Der IT-Riese hat den Vorwurf, die Preise für elektronische Bücher auf diese Weise in die Höhe getrieben zu haben, jedoch zurückgewiesen. Der Start des Apple-Ladens für E-Bücher, des iBookstore, habe im Jahr 2010 "Innovation sowie Wettbewerb vorangetrieben und die monopolistische Marktmacht" des Onlinehändlers Amazon gegenüber den Verlagen gebrochen, sagte ein Apple-Sprecher. Apple habe es einfach den Verlagen überlassen, die Preise festzusetzen - wie es bei den Apps für iPhone und iPad der Fall sei.

Absprachen sollten Amazon in Schach halten

Eine Klage hatte sich bereits angedeutet. Das US-Justizministerium durchleuchtet seit Monaten den E-Book-Markt. Anders als in Deutschland gibt es in den USA keine Buchpreisbindung. Das hatte insbesondere der Onlinehändler Amazon ausgenutzt und elektronische Bücher zu Kampfpreisen angeboten - sehr zum Missfallen der Verlage, die eine Entwertung von Büchern fürchteten und zudem Probleme hatten, ihre gedruckten Exemplare zu guten Preisen zu verkaufen.

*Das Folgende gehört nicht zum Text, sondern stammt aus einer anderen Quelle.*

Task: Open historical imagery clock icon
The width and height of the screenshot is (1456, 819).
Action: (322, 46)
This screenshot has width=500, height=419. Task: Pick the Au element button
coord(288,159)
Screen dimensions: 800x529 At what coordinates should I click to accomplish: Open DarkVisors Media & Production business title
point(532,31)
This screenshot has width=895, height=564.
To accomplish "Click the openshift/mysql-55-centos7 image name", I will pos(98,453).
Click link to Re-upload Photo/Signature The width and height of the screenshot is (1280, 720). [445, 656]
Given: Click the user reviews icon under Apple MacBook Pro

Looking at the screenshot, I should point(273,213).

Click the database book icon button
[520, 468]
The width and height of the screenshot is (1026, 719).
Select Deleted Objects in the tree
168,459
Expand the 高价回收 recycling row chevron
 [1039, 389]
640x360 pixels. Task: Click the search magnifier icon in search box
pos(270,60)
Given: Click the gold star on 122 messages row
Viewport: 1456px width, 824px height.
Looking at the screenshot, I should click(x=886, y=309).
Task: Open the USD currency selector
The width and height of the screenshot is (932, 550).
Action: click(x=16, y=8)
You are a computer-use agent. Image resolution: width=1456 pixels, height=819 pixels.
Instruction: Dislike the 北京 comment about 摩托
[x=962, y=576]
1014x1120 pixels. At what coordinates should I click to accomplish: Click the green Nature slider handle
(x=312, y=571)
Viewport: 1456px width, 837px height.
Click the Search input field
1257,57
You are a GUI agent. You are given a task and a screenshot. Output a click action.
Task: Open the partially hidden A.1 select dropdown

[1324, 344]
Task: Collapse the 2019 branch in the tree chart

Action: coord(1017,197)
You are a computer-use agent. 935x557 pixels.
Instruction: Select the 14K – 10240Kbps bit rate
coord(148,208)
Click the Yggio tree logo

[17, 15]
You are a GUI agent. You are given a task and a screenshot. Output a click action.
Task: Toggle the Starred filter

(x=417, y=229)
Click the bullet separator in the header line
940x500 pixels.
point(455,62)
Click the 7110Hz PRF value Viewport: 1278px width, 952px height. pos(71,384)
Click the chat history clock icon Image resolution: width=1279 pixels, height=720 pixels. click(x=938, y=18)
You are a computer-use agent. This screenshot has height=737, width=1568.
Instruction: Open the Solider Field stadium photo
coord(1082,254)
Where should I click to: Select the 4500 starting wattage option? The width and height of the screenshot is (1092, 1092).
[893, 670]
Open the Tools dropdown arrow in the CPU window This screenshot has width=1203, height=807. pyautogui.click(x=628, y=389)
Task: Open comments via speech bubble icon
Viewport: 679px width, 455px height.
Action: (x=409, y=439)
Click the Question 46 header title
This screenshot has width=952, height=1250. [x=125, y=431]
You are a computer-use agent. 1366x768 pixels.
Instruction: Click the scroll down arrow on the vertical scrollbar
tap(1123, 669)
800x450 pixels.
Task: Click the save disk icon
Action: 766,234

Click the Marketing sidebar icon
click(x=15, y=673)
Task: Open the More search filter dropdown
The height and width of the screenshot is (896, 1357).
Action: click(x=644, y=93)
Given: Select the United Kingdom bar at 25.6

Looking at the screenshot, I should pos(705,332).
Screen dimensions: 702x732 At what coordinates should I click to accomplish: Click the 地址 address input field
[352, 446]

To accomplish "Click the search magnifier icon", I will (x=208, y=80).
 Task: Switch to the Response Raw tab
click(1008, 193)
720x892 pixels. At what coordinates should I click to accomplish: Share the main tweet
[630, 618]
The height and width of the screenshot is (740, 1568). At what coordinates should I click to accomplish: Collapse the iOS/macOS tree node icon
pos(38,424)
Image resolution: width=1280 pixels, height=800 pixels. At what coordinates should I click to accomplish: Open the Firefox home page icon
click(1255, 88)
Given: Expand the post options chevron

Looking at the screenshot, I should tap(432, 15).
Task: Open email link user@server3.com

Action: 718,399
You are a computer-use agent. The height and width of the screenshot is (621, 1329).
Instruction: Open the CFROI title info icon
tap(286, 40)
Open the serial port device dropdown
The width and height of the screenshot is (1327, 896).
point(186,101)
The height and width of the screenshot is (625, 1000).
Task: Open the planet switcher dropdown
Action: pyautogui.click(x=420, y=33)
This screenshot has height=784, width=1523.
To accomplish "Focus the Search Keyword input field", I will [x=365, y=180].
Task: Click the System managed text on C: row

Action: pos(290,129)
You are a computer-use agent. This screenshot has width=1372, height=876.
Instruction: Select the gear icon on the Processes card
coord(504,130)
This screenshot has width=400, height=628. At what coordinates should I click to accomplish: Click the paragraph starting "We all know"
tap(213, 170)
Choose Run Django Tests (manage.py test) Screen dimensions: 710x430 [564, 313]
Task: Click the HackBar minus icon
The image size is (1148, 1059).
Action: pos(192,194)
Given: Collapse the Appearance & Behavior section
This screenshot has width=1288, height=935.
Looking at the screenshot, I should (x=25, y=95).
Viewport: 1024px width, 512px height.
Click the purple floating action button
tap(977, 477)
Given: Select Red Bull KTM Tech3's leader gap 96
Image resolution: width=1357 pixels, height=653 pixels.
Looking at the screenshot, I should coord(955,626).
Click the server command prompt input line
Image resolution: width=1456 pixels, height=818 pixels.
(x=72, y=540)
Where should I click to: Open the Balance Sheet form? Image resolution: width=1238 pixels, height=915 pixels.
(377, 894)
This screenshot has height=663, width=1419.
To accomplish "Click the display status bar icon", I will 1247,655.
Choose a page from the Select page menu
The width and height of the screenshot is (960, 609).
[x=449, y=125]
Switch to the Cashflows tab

Die Verlage, die jetzt dem Vergleich zugestimmt haben, sind Hachette, Harper Collins sowie Simon & Schuster (CBS). Nicht zugestimmt haben nach Angaben des Justizministeriums Penguin (Pearson) sowie das Verlagshaus Macmillian, das zur deutschen Mediengruppe Georg von Holtzbrinck gehört. Gegen die beiden Verlage und Apple würde weiterhin rechtlich vorgegangen, sagte Holder. Apple äußerte sich zunächst nicht.

Auch EU-Kommission ermittelt gegen IT-Riesen

Auch die EU-Kommission ermittelt seit Dezember offiziell gegen eine Gruppe aus Verlagen und Apple, ebenfalls wegen des Verdachts auf Kartellbildung. Nach Angaben der Kommission machen Apple, Simon & Schuster, Harper Collins, Hachette Livre und die Verlagsgruppe Georg von Holtzbrinck Vorschläge für einen frühen Abschluss des Verfahrens.

Absprachen zum Schaden von Verbrauchern sind in der EU ebenso wie in den USA streng verboten. In den Vereinigten Staaten hatten Kunden zudem eine der gefürchteten Sammelklagen eingereicht.